Borobudur adalah sebuah Mandala
Borobudur disebut juga sebagai Mandala seperti yang disampaikan oleh Daud Aris Tanudirjo, guru besar Arkeologi, Universitas Gajah Mada, hal ini sama juga dengan beberapa candi Jawa yang lainnya seperti candi Sewu, candi Kawi dapat dibaca di web Kemdikbud, Borobudur Sebagai Mandala.
Lalu apa itu Mandala, banyak artinya. Ada yang menyebutkan pelataran, lingkaran, tataran. Dalam bahasa Mandarin disebut sebagai  mant'u-lo atau t'an, yang artinya adalah "Mandala adalah pusat dunia", seperti disebutkan dalam web Kemdikbud, Mandala
Dari laman yang sama, menjelaskan mandala terdiri dari kombinasi antara lingkaran dan bujur sangkar, seperti gambar di bawah ini:
Secara utuh dapat dilihat seperti gambar di bawah ini (dari halaman: Borobudur Mandala)
Para Lama Tibet melakukan ritual membangun Mandala dari pasir yang berwarna warni. Butuh waktu berhari-hari untuk menyelesaikan, tetapi setelah selesai, mereka akan menghancurkan Mandala yang mereka bangun dengan sudah payah itu.
Mengapa dihancurkan? Untuk mengingatkan apapun yang kita dapat pasti akan sirna, bahkan sesuatu yang diusahakan dengan sungguh-sungguh sekalipun akan sirna. Tidak ada yang kekal, sabbe sankhara anicca, segala yang terbentuk tidaklah kekal.
Sehingga tidak perlu melekati, seperti Mandala yang indah itu, dibuat dengan sungguh-sungguh, butuh waktu bulanan untuk menyiapkan segalanya, tetapi tidak perlu dilekati, karena semua tidak kekal.
Apa yang mereka dapat? Selain belajar menerima ketidak-kekalan, mereka memahami apapun harus dikerjakan dengan sungguh-sungguh, tidak peduli hasilnya akan sirna. Sebuah kesuksesan bukan hanya akhirnya, tetapi yang terpenting adalah bagaimana cara mendapatkannya.
Sebenarnya tidak terlalu mengherankan, karena salah satu Guru Besar dari Aliran Tibetan Buddhist pernah belajar ke Indonesia, yaitu Atisa Dipankara, beliau belajar ke Sriwijaya pada Guru yang terkenal pada saat itu bernama Dharmakirti. Nama ini diabadikan menjadi sebuah Vihara di Palembang. Diyakini juga bahwa Atisa Dipankara pernah berkunjung ke Borobudur, sepengetahuan penulis, di Vihara Mendut, terdapat relik dari beliau.

* **PERMINTAAN TERTULIS A**
Jawab pertanyaan berikut berdasarkan teks tentang Borobudur sebagai Mandala:
(i) Dalam bahasa Mandarin, Mandala disebut apa, dan apa artinya?
(ii) Dari bahan apa para Lama Tibet membangun Mandala dalam ritual mereka?
(iii) Siapa nama guru tempat Atisa Dipankara belajar di Sriwijaya?
* **PERMINTAAN TERTULIS B**
Tuliskan lanjutan teks tentang Borobudur sebagai Mandala, dimulai sesudah kalimat terakhirnya.

* **MATERI HASIL EKSTRAKSI**
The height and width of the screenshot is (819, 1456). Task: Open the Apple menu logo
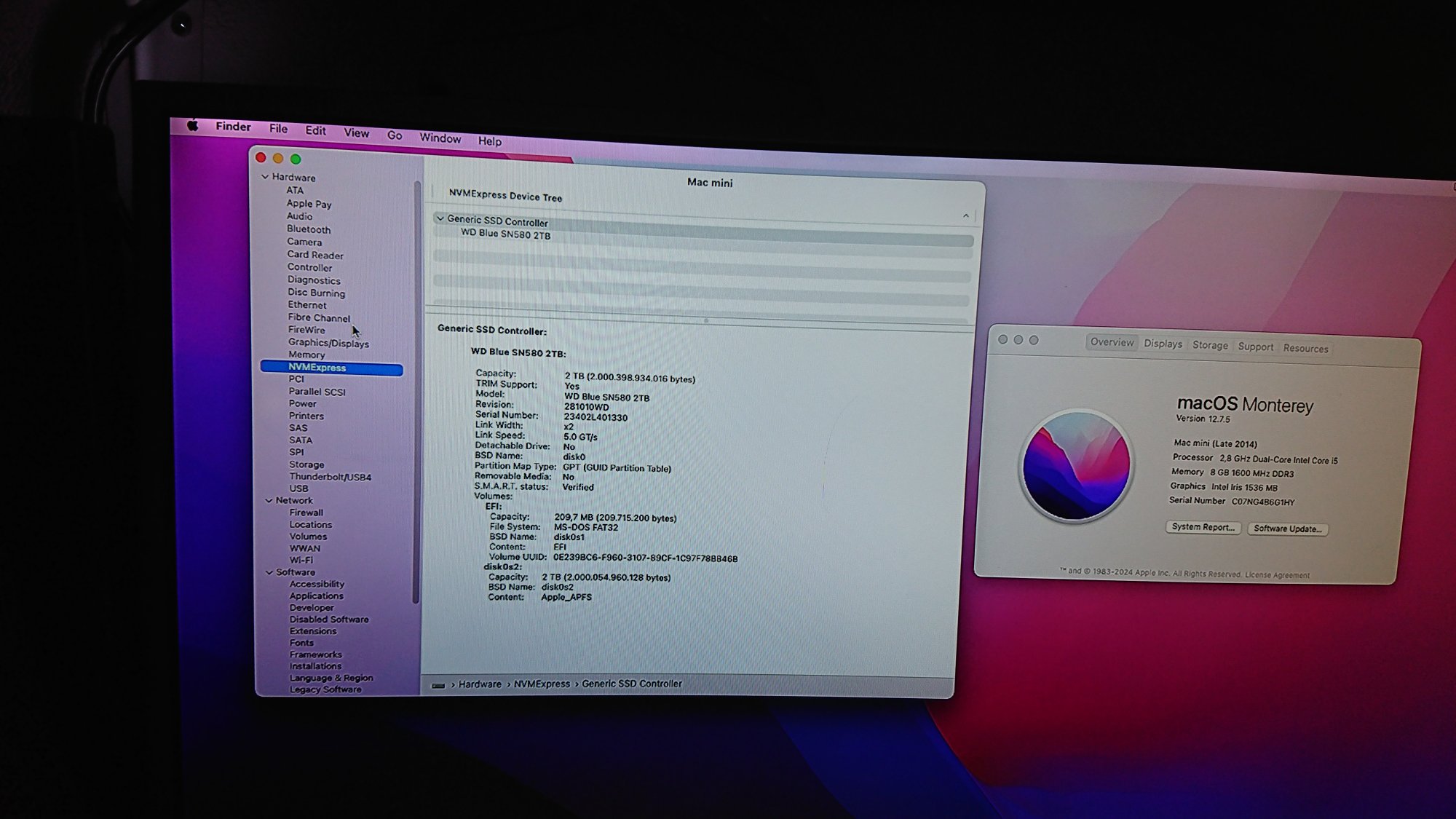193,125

* * *

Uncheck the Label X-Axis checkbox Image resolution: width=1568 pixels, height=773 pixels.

* **HASIL TUGAS A**
(i) Mant'u-lo atau t'an, yang artinya "Mandala adalah pusat dunia".
(ii) Pasir yang berwarna warni.
(iii) Dharmakirti.

* **HASIL TUGAS B**
Candi Mendut, Candi Pawon, Candi Borobudur berada pada sebuah Garis Lurus.
Jika dilihat dari udara, posisi ketiga candi ini berada dalam sebuah garis lurus. Yang menjadi pertanyaan bagaimana para pendiri ketiga candi itu dapat membuat sebuah garis lurus padahal saat itu tidak ada GPS, atau tidak ada alat yang dapat melihat dari udara.
Lubang Stupa dengan bentuk yang berbeda
Lubang stupa berbeda, bagian bawah seperti belah ketupat (Rupadhatu), bagian atas berbentuk mirip bujur sangkar (Arupadhatu), seperti gambar di bawah ini:
Gambar di atas stupa paling kanan terlihat lubang stupa berbentuk belah ketupat, sedang stupa lantai lebih atas, yang lantainya berupa lingkaran, stupa paling kanan lubangnya berbentuk sebagai bujur sangkar.
Stupa tertinggi tanpa lubang
Pada lantai tertinggi terdapat 1 stupa besar yang tidak ada lubangnya. Dapat diumpamakan jika seseorang mencapai pencerahan batinnya sudah tidak tertarik lagi dengan semua dunia yang fana ini, tidak ada keinginan, tidak ada lubang untuk terganggu dengan dunia ini.
Bagi mereka yang belum tercerahkan, batinnya masih tertarik dengan dunia fana, digambarkan dengan adanya lubang-lubang tersebut.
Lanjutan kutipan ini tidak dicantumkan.